全日本選抜・決勝でゴールに向かう(7)古性優作(1着)、(9)守沢太志(2着)、(8)三谷竜生(3着)(共同)
全日本選抜・決勝でゴールに向かう(7)古性優作(1着)、(9)守沢太志(2着)、(8)三谷竜生(3着)(共同)

執念のVゴールを決めた古性は、チャンピオンユニホームを着た脇本の真横に並び、自転車上で互いに肩を組んで喜びを分かち合った。声援を送るファンに向けて「この人をたたえてくれ」と言わんばかりに脇本に向けて両手を差し出す。自分の勝利よりも脇本の強さ、誇り高き先行に敬意を表したかった。


全日本選抜を連覇し、ガッツポーズする古性優作(左)と脇本雄太(共同)
全日本選抜を連覇し、ガッツポーズする古性優作(左)と脇本雄太(共同)

目の前のGP王者が、打鐘過ぎ2センターから発進した。決勝の大一番でも先行を貫く姿勢には感嘆するばかり。「脇本さんはこのタイトルを取ったことがない。勝てるようにと思ったら、あんなに行ってもらうとは…びっくりした」。そして「選手としての、格の違いを感じました」と繰り返した。


もちろん自身も「自在古性」の真骨頂を見せた。最終1角からイン粘りを敢行した新田相手に1発、2発と体をぶつけ合うデッドヒート。「高知は内が有利。やばいなと思ったが(前に)差し込んで回ってから対応できた」。番手を守り切ってからは、脇の下から何度もにらみを利かせて別線のまくりを封じた。近畿が誇るGPラインの力を誇示。会見前には新田と両手で握手して健闘をたたえ合った。


全日本選抜を連覇し、賞金ボードを手にする古性優作(共同)
全日本選抜を連覇し、賞金ボードを手にする古性優作(共同)

大会連覇は88、89年の中野浩一以来34年ぶりで、2人しか達成していない。優勝は意外にも昨年の高松宮記念杯以来だった。古性は「今年一発目のG1で(GP)権利を取れると、精神的に楽」と喜んだ。それでも「村上(義弘)さんがいなくなって、あらためて近畿の選手として真価が問われている」とすぐに表情を変え、精進を誓った。古性と脇本。近畿最強タッグは、今年も競輪界の中心にあり続けていく。【山本幸史】


全日本選抜を連覇し、優勝カップを手に笑顔を見せる古性優作(共同)
全日本選抜を連覇し、優勝カップを手に笑顔を見せる古性優作(共同)

◆古性優作(こしょう・ゆうさく)1991年(平3)2月22日、大阪市生まれ。
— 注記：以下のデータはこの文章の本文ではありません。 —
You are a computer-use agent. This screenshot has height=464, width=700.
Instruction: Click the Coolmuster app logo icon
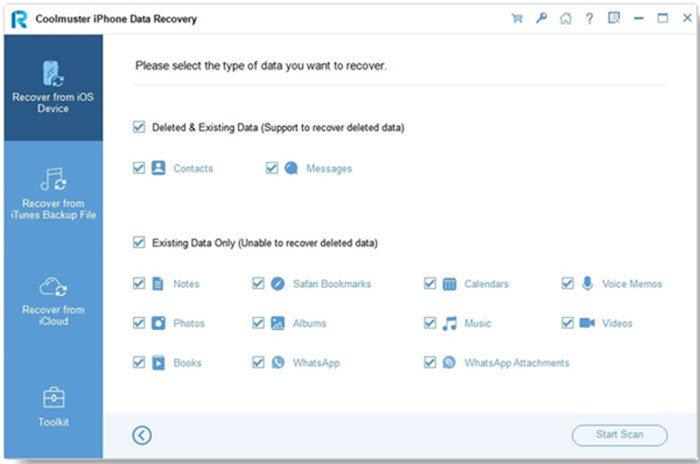click(18, 18)
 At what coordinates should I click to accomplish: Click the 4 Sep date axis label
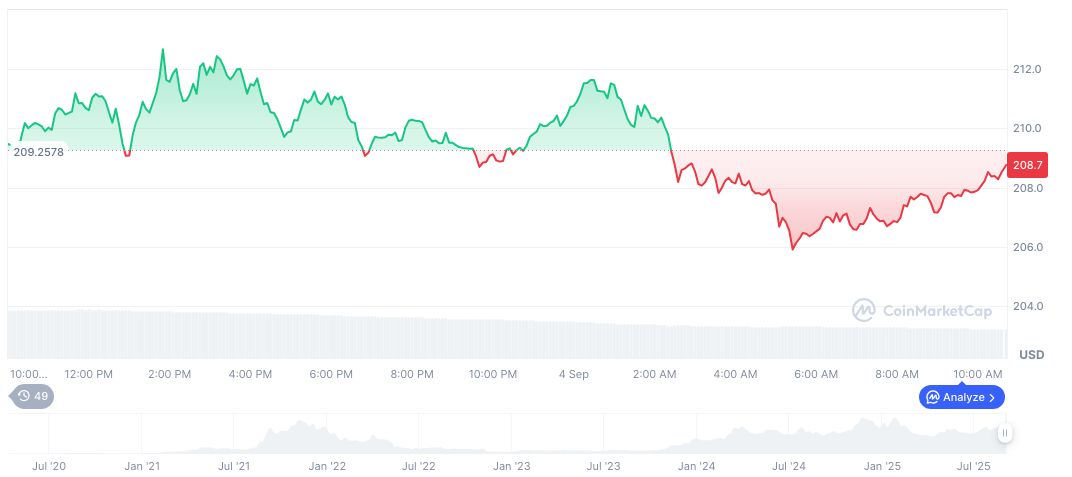573,374
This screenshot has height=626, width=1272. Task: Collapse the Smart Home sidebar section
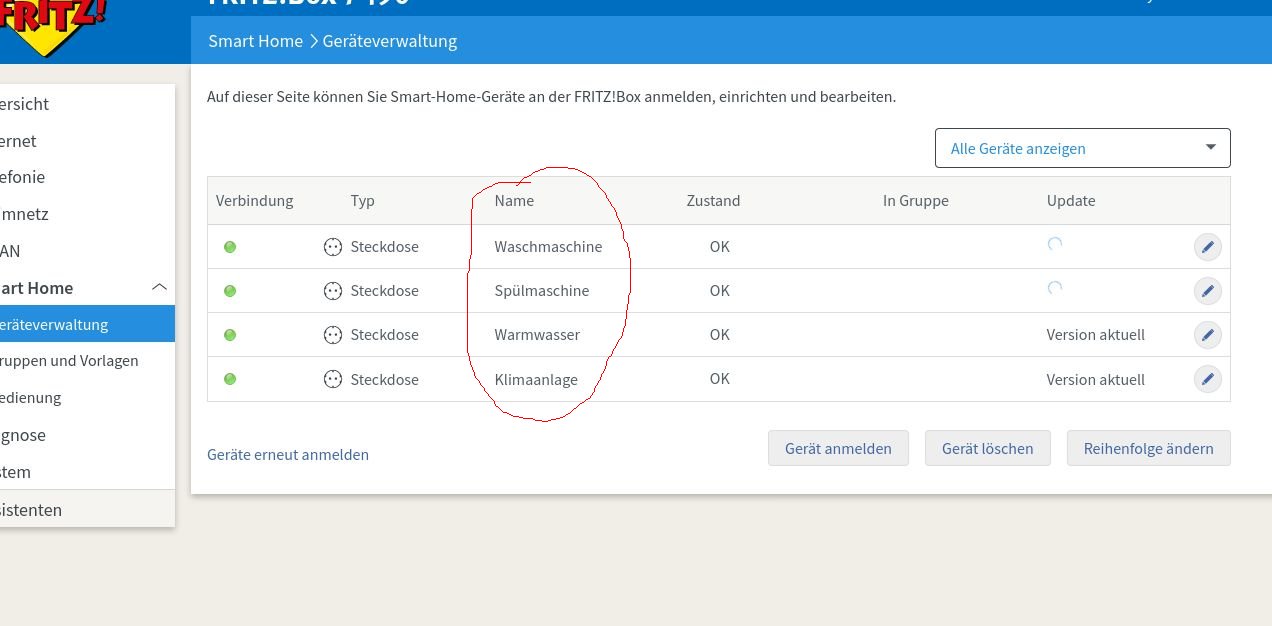pyautogui.click(x=159, y=288)
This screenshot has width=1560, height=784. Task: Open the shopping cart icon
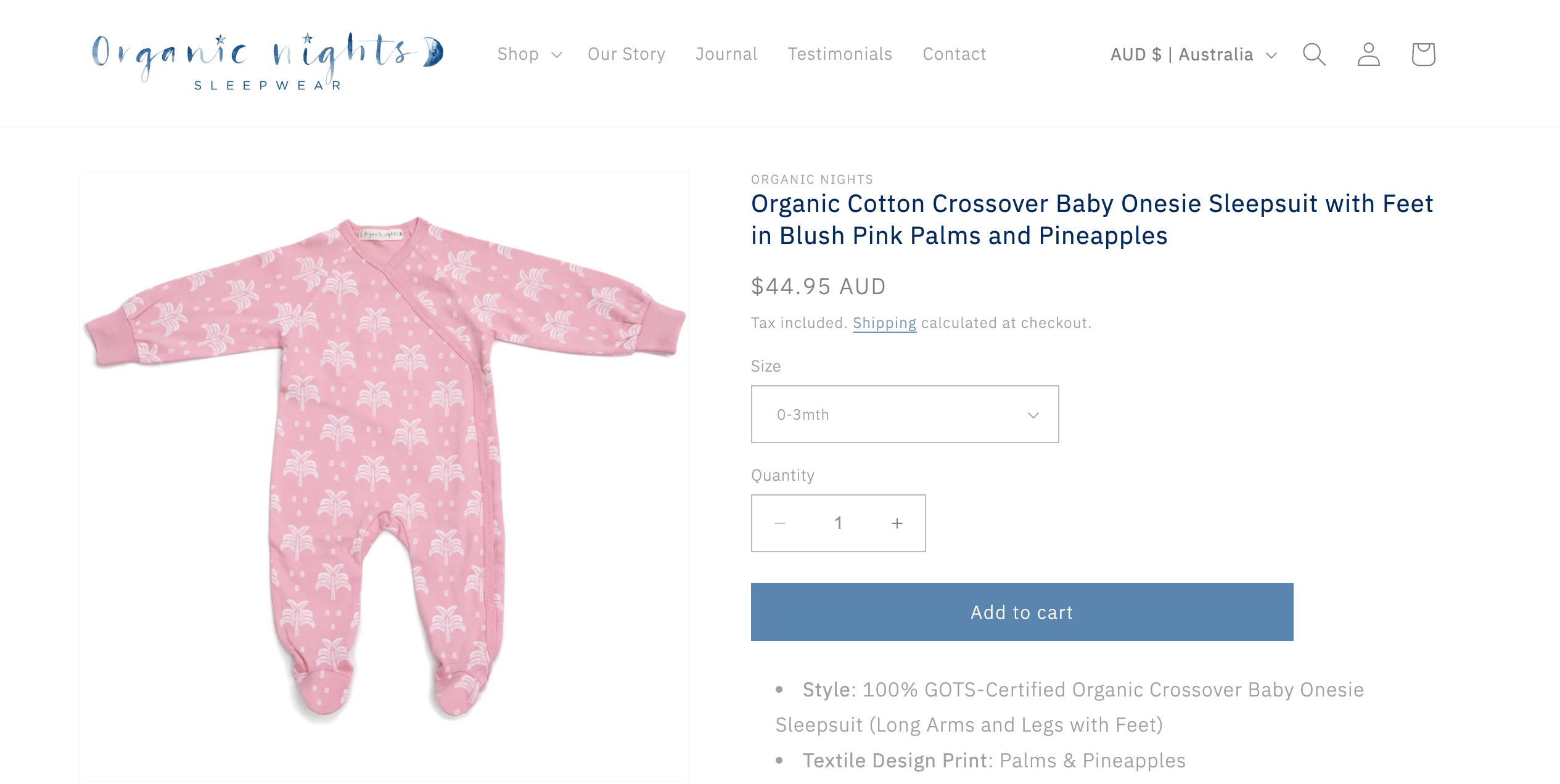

小学生のころから取り組んだBMXから競輪に転向。競輪学校(現養成所)100期生として11年7月に岸和田でデビュー(予選1着、準決1着、決勝1着)。21年8月いわき平オールスター、同12月静岡GP、22年2月取手全日本選抜、同6月高松宮記念杯優勝。通算964戦290勝。通算獲得賞金は7億1037万8000円。168センチ、77キロ、血液型O。